Provavelmente, muitos terão esquecido. Em outubro de 2009, o cadáver mumificado de um emigrante de 62 anos foi encontrado num apartamento do bairro de Beauregard, em Poissy, na periferia noroeste de Paris. O que mais então chocou a opinião pública dos dois países é que José Gomes Macedo – que cortara todos os laços com a família e os amigos – tinha já falecido há dois anos.
Ninguém dera pela sua ausência! Dado o seu avançado estado de decomposição, aquele reformado da construção civil originário de Vila Verde apenas pôde ser formalmente identificado graças ao número de série do aparelho auditivo.
José Gomes Macedo foi, durante uns fugazes instantes da narrativa mediática, o símbolo do flagelo social que constitui a solidão dos idosos, como o foi em 2011 Augusta Martinha, encontrada morta no seu apartamento de Rio de Mouro (Sintra), nove anos depois de ter falecido.
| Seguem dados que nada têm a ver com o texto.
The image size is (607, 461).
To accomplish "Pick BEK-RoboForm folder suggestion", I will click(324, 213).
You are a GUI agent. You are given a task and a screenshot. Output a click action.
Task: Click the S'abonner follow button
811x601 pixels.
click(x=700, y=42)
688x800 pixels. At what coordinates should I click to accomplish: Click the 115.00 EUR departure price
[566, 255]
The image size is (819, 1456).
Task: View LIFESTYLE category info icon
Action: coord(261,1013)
Já na primeira quinzena de Agosto de 2003, uma excepcional vaga de calor, que vitimou cerca de 15 000 pessoas em França e mais de 2000 em Portugal – num conjunto de 35000 no continente europeu – evidenciara a tripla vulnerabilidade física, social e sanitária da população idosa.
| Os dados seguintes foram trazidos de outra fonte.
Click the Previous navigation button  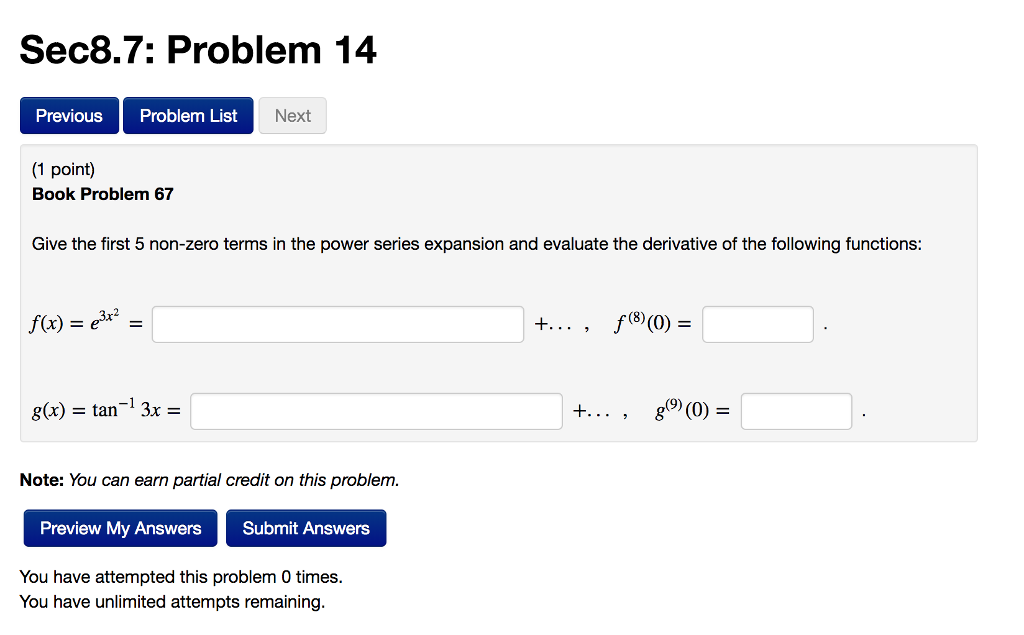(x=68, y=115)
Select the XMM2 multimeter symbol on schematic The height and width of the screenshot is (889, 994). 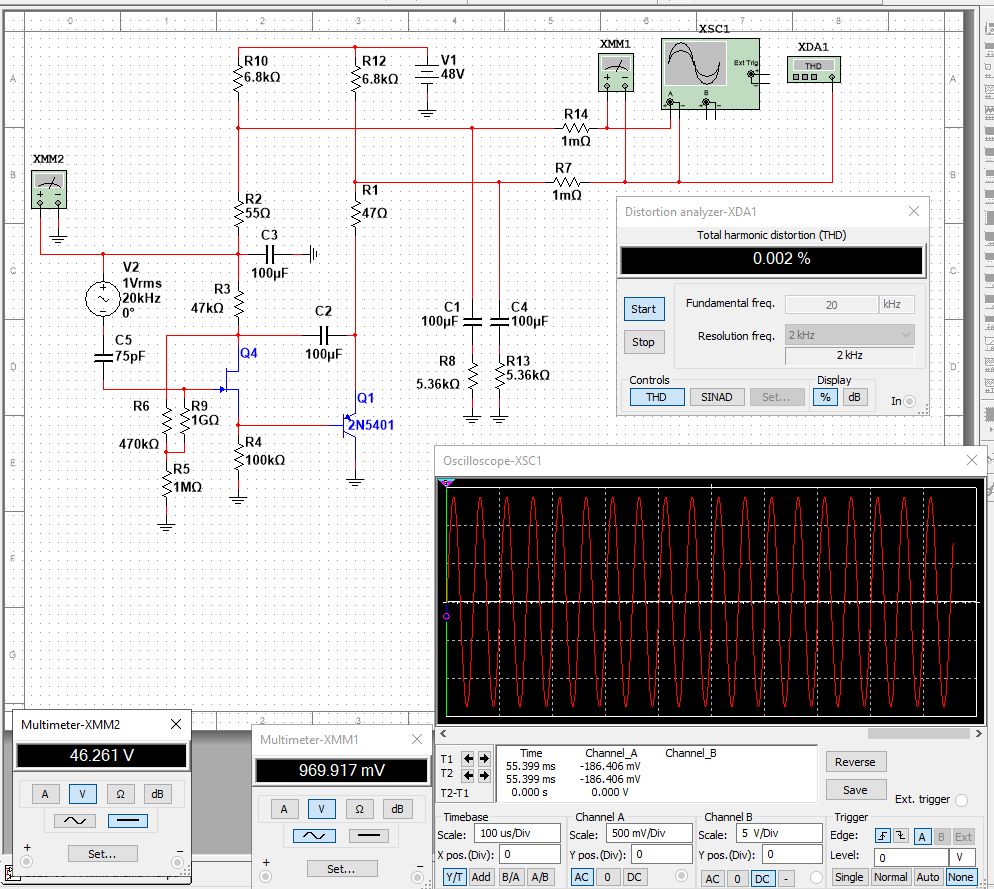[49, 188]
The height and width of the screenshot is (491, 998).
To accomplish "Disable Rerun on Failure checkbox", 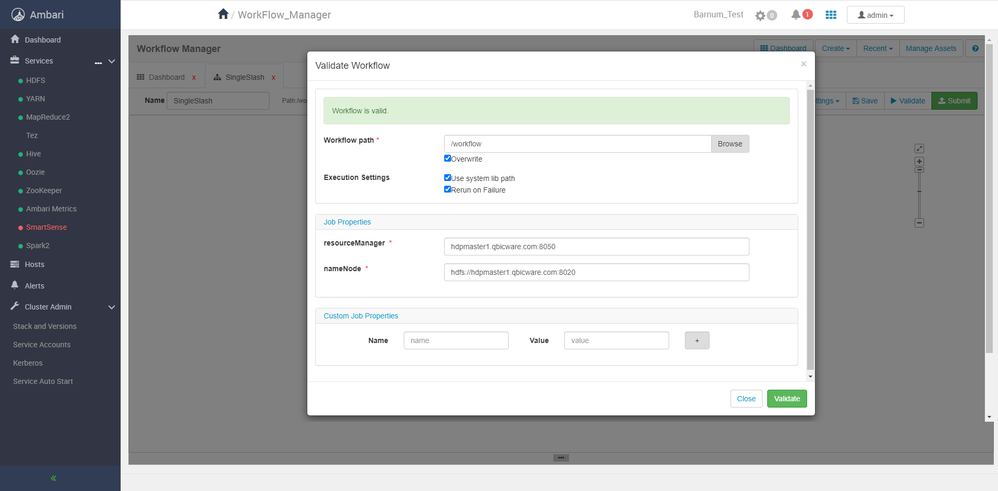I will tap(447, 189).
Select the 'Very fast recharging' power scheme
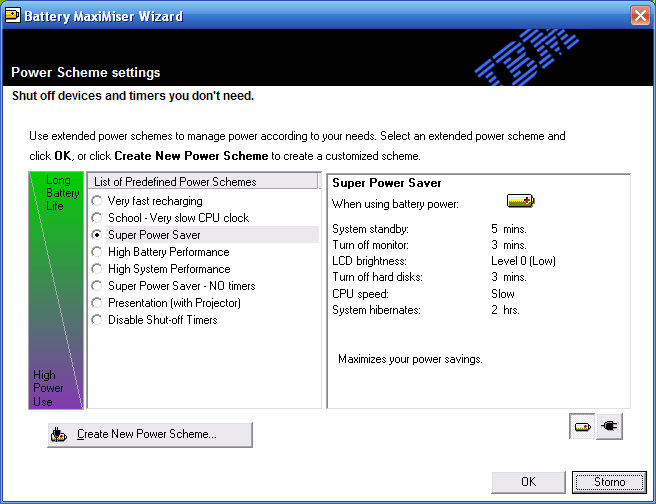This screenshot has height=504, width=656. [97, 201]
Em Portugal, entre 1971 e 2015, o número de pessoas com mais de 65 anos quase triplicou, passando de 836000 para 2100000. No mesmo período, a esperança média de vida subiu de 66,8 para 80,6 anos O envelhecimento acentuado da população não se tem, todavia, traduzido em medidas efectivas de protecção dos mais velhos.
Ainda em 2015, a Organização Internacional do Trabalho (OIT) calculava que o nosso país tinha uma das mais baixas taxas de quadros formais especializados no acompanhamento desta faixa etária (0,4 trabalhadores por cada 100 idosos). Ou seja, cerca de 90% dos idosos não tinha então acesso a serviços continuados de qualidade.
Na sequência da mediatização de casos que têm vindo a escandalizar a opinião pública, uma proposta de criminalização do abandono dos idosos foi recentemente levada à Assembleia da República. Acabou por ser chumbada pela maioria parlamentar com a promessa de apresentar um pacote de medidas para melhorar as condições de vida dos mais velhos.
Ninguém contesta a necessidade de renovar as políticas públicas, mas todos aqueles que trabalham no sector sabem quão instável tem sido o financiamento das já existentes apesar do recurso intensivo aos fundos comunitários. O dispositivo jurídico não resolve tudo.
É preciso haver, entre outras coisas, condições para fazer cumprir a lei. A produção legislativa não é uma varinha mágica. É preciso haver meios humanos, estruturais e financeiros apropriados.
Mas precisamos sobretudo de humanizar a sociedade. Reza a famosa sentença de Sartre que “o inferno são os outros”. O que poucos dizem é que citação da peça de teatro Huis clos(1943) não é tanto uma denúncia duma perversidade estrutural da natureza humana, mas uma chamada de atenção para a necessidade de relativizar a imagem e o discurso que os outros têm de nós.
E o olhar que temos hoje sobre os idosos diz muito de nós. São vistos como empecilhos a partir do momento em que são remetidos para a coluna das despesas sociais. A solidão do idoso – mas também a dos cuidadores informais – é um sintoma dum profundo mal-estar social. Aliás, hoje já se fala da solidão dos jovens… A solidão são também os outros.